PM-301i · Module 2

What to Monitor

4 min read

Production prompt monitoring has two categories: operational metrics (is the system working?) and quality metrics (is the prompt performing?). Most teams monitor operational metrics adequately. Most teams have no quality metrics at all. The result: they know when the API is down, but not when the prompt is quietly degrading.

Operational metrics: latency (p50, p95, p99 response times), token usage (input + output tokens per request), error rate (API errors, timeouts, malformed responses), and fallback rate (requests where the fallback path was triggered instead of the primary prompt). These are the table stakes. If you are not collecting these, start there.

Quality metrics require more design. Format compliance rate: what percentage of outputs match the required format? This is automatable — parse the output and check against the schema. A decline in format compliance is an early warning signal that the model behavior has shifted or an upstream data change has broken the input preprocessing. User correction rate: how often do users edit, regenerate, or override the prompt output? This is the strongest signal of quality degradation because it measures actual user response to output quality, not a proxy metric. Downstream error rate: what percentage of outputs cause errors in the downstream system that consumes them? A prompt producing valid JSON that fails downstream schema validation is a quality failure even if format compliance is 100%.

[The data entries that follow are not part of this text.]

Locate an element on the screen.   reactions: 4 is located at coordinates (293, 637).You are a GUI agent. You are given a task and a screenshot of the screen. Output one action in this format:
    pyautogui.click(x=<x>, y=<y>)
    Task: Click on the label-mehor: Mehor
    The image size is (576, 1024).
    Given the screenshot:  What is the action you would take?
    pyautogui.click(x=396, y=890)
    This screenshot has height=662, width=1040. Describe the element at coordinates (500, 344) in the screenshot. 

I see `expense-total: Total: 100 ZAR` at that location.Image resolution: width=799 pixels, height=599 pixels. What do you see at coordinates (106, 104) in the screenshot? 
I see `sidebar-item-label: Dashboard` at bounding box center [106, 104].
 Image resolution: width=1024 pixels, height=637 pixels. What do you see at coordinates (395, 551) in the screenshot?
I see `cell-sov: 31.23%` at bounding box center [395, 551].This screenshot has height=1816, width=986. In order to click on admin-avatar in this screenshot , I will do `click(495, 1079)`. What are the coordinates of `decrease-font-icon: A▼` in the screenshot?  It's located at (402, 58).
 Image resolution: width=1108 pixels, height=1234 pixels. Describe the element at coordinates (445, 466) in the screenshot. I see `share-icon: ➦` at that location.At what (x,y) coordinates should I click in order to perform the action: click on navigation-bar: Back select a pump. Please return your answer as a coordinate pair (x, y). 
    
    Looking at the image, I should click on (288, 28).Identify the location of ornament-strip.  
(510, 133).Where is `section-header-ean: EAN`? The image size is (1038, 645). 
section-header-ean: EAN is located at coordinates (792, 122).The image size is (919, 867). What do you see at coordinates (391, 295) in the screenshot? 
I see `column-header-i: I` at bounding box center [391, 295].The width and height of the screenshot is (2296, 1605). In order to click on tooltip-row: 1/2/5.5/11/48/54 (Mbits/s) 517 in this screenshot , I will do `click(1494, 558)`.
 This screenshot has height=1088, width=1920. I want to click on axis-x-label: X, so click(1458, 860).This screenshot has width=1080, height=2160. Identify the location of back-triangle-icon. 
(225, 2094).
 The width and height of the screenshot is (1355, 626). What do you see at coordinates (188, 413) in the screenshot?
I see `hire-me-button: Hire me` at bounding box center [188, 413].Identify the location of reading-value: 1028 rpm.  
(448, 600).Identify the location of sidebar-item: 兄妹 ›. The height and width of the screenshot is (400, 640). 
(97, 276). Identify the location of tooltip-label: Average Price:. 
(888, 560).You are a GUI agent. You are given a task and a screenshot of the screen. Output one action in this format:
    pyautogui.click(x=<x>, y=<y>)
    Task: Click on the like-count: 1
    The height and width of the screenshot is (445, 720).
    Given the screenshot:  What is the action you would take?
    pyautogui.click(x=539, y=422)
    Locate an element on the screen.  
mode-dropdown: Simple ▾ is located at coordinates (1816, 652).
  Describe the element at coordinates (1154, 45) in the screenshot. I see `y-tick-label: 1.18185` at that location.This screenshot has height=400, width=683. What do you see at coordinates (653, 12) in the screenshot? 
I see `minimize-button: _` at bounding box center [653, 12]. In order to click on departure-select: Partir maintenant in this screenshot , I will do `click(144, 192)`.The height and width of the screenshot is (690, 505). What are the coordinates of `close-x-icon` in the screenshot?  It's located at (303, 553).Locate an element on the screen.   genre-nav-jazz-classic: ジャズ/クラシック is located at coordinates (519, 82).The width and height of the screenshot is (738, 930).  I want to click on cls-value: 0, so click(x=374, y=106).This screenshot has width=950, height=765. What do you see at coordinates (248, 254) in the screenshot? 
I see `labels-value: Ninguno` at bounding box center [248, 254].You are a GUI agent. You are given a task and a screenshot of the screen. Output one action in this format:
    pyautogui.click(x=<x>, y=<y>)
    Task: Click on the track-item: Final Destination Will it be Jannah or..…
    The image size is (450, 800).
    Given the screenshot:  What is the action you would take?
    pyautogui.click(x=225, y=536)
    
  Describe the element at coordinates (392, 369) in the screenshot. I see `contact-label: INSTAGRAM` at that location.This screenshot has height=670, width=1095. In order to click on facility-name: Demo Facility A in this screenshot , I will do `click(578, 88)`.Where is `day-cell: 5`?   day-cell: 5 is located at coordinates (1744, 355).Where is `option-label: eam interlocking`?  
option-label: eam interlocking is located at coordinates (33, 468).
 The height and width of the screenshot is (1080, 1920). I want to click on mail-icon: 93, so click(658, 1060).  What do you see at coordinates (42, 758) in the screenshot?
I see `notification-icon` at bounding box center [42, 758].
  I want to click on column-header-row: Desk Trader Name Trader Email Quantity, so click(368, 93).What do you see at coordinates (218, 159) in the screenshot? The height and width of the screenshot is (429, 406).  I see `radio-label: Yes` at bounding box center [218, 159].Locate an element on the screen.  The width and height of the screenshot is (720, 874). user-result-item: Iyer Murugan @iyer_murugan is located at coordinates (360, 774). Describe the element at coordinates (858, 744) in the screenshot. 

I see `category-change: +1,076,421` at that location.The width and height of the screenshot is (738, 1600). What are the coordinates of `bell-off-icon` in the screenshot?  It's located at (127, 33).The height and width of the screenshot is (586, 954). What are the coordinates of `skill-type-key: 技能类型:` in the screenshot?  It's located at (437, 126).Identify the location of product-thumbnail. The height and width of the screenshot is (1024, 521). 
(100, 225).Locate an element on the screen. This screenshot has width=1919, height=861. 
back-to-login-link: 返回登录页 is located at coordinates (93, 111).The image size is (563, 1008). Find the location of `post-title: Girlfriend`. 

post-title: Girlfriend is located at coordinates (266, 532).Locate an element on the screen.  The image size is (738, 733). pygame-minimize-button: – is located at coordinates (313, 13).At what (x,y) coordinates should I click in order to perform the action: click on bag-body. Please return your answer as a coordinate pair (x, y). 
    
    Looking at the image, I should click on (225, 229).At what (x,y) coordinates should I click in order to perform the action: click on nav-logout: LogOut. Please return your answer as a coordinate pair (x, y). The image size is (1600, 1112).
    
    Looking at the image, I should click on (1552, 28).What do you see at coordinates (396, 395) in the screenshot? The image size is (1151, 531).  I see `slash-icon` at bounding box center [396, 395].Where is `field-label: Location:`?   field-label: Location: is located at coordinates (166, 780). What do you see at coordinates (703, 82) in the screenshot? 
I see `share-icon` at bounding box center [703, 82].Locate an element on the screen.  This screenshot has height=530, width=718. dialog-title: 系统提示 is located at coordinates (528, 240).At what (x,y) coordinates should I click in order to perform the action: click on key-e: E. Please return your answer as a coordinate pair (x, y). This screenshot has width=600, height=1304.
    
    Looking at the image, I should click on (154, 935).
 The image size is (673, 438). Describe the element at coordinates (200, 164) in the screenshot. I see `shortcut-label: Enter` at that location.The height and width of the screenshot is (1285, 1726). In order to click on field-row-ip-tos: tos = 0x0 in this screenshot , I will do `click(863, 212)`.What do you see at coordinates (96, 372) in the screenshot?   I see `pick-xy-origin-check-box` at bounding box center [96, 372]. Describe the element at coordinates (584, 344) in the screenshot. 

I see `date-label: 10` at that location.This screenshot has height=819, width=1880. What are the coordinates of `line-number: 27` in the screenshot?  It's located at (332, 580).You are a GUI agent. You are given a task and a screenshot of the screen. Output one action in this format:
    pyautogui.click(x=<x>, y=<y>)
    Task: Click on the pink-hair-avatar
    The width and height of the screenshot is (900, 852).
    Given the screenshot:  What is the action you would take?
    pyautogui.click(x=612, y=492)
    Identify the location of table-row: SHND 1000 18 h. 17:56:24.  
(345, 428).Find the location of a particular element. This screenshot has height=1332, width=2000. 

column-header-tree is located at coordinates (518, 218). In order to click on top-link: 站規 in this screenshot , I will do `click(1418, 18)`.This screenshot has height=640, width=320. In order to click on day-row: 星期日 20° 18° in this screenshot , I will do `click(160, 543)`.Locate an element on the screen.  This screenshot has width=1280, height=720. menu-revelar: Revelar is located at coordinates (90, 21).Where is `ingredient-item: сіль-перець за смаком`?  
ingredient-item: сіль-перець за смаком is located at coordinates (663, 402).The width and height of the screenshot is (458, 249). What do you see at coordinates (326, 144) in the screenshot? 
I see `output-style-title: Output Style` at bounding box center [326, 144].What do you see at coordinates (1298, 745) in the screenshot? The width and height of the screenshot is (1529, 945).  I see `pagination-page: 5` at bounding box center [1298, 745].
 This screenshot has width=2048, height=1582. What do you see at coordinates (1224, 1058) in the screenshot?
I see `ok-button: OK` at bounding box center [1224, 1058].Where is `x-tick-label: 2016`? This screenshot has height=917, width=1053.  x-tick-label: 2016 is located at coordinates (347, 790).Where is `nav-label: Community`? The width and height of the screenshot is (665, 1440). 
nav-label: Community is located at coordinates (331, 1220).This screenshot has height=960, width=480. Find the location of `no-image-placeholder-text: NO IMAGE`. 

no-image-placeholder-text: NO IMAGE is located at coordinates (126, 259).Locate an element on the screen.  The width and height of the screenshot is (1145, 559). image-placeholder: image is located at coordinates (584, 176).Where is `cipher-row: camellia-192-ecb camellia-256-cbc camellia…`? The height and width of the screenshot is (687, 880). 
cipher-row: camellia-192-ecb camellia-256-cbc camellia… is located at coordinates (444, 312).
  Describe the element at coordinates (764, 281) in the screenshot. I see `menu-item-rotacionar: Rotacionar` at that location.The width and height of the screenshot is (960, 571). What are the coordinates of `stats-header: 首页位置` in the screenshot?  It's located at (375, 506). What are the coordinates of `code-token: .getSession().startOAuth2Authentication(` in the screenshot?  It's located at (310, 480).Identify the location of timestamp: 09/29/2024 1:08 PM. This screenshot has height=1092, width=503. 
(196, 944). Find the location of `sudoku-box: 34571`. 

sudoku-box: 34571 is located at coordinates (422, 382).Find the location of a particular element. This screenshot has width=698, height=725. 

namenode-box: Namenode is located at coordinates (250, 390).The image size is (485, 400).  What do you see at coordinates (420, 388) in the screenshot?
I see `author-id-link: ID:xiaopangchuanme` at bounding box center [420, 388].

Latency (p50/p95/p99) Track at the prompt level, not just the endpoint level. Different prompts have very different latency profiles based on output length. Baseline each prompt independently and alert on deviation from its own baseline.
Token Usage Monitor average input and output tokens per request. Sharp increases in output token count indicate the prompt may be generating verbose or unintended content. Sharp decreases indicate truncation or refusal. Both are quality signals.
Format Compliance Rate Parse every output and validate against the expected schema. Track the daily compliance rate. This is your first-line quality signal — it is automatable, real-time, and sensitive to model behavior changes.
User Correction Rate Instrument user actions: regenerate, edit, reject. Track the rate over time. Rising correction rates indicate declining quality before it triggers escalations or complaints.
Downstream Error Rate Track errors in downstream systems that trace to prompt outputs. A downstream parse failure is a prompt quality failure, even if the output looks syntactically valid to the prompt monitoring system.